Document and screenshot pointing entries:
^^^^^^^^
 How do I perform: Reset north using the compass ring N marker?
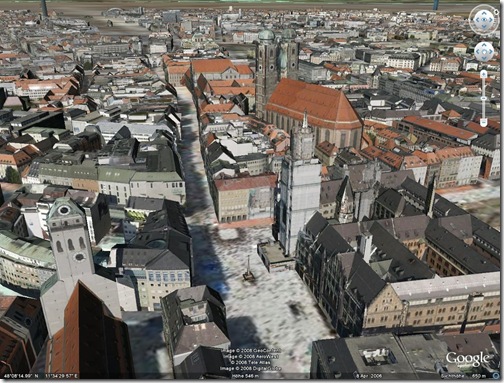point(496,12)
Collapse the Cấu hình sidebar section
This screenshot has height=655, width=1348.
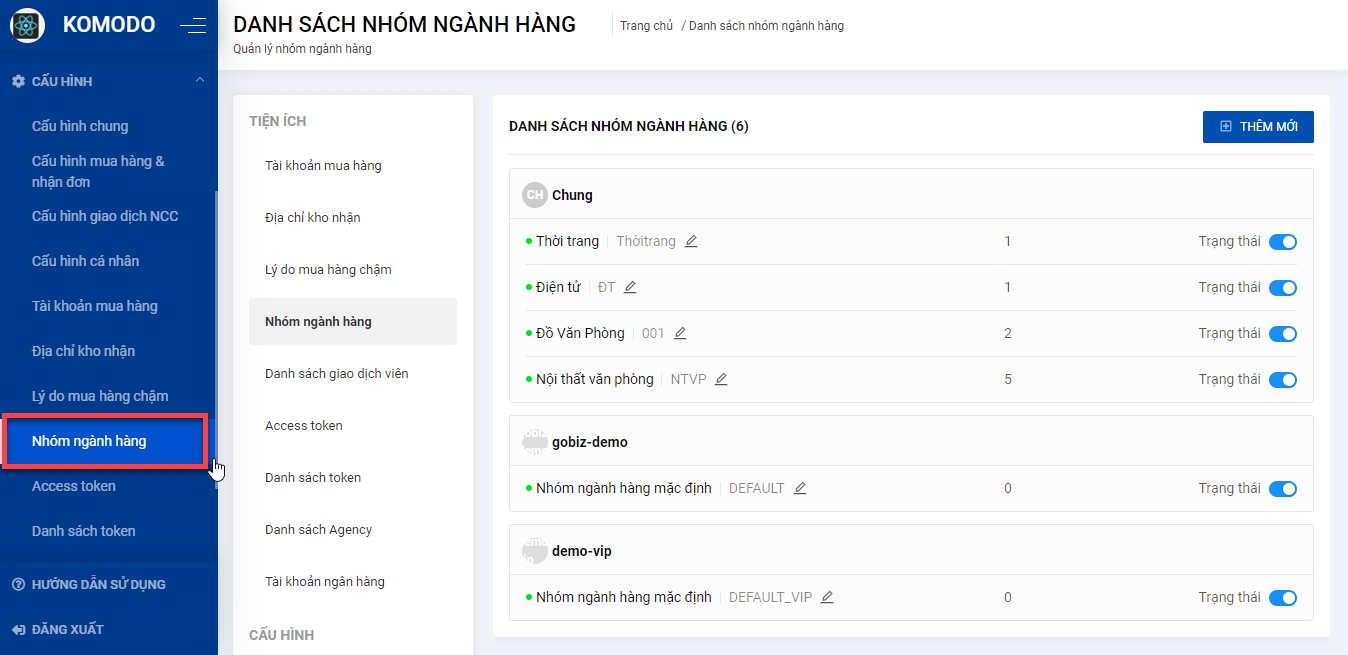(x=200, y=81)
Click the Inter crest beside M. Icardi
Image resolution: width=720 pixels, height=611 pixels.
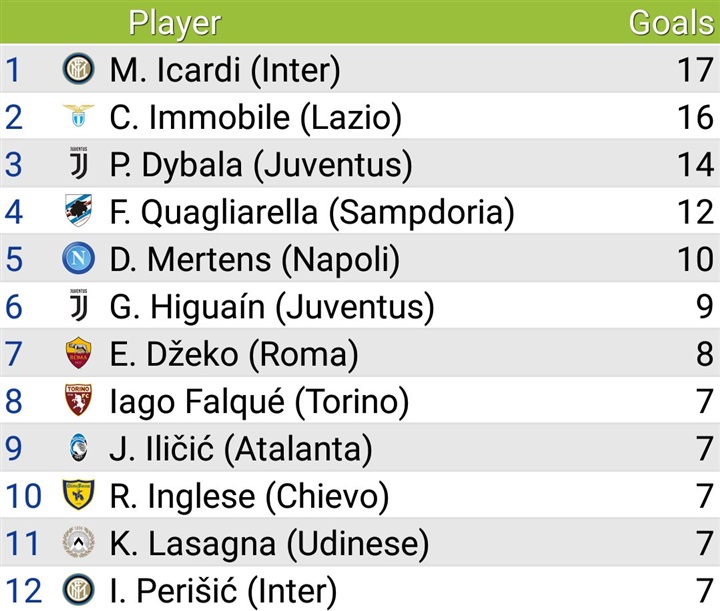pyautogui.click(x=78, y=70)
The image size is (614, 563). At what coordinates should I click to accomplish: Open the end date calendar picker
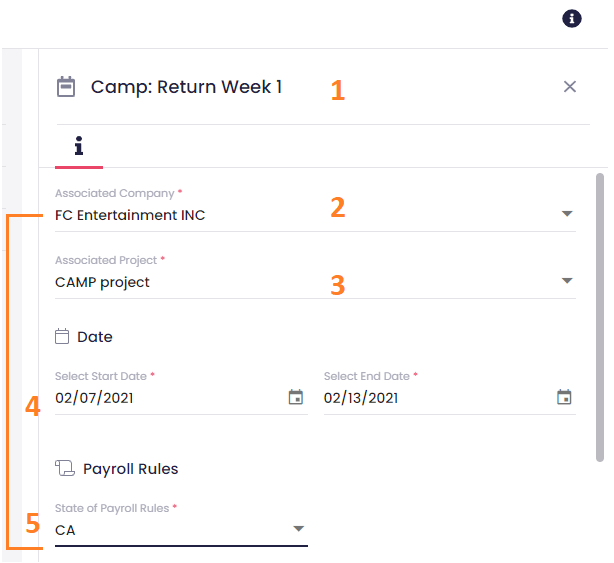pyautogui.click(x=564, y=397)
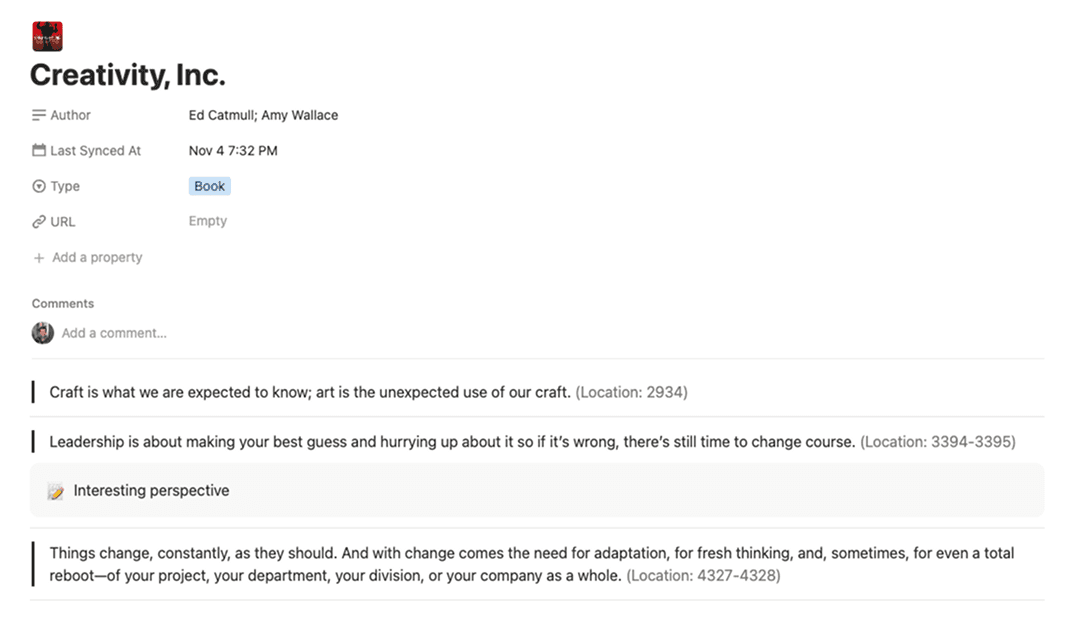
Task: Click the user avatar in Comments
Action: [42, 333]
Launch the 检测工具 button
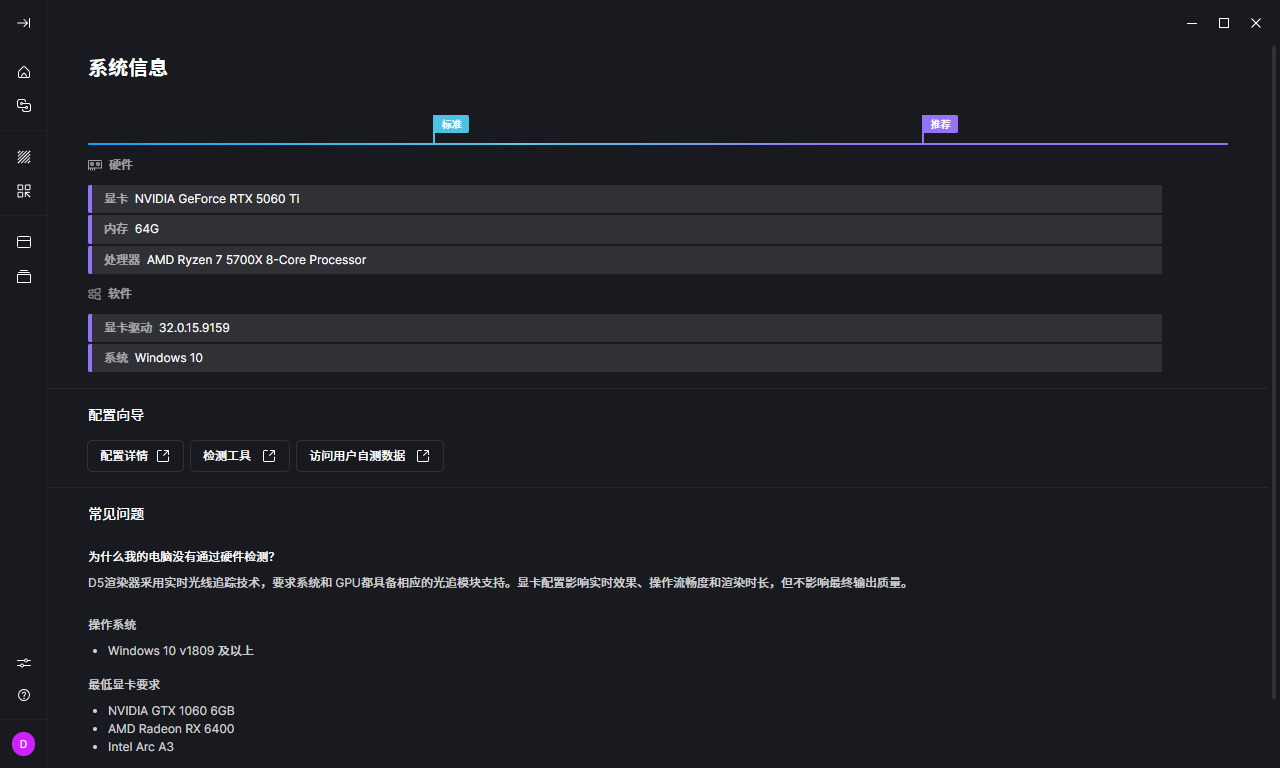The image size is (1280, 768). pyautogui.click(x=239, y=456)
^^^^^^^^
• THE PROBLEM
Copy out each of the rows above word for word, omitting the pictures.

• ANSWER TO THIS TASK
 How do I perform: Reset north using the compass ring N marker?
point(496,12)
Collapse the Cấu hình sidebar section
This screenshot has height=655, width=1348.
(x=200, y=81)
Click the Inter crest beside M. Icardi
Image resolution: width=720 pixels, height=611 pixels.
pyautogui.click(x=78, y=70)
The image size is (614, 563). At what coordinates should I click to accomplish: Open the end date calendar picker
pyautogui.click(x=564, y=397)
Task: Click the user avatar in Comments
Action: [42, 333]
Launch the 检测工具 button
The image size is (1280, 768). pyautogui.click(x=239, y=456)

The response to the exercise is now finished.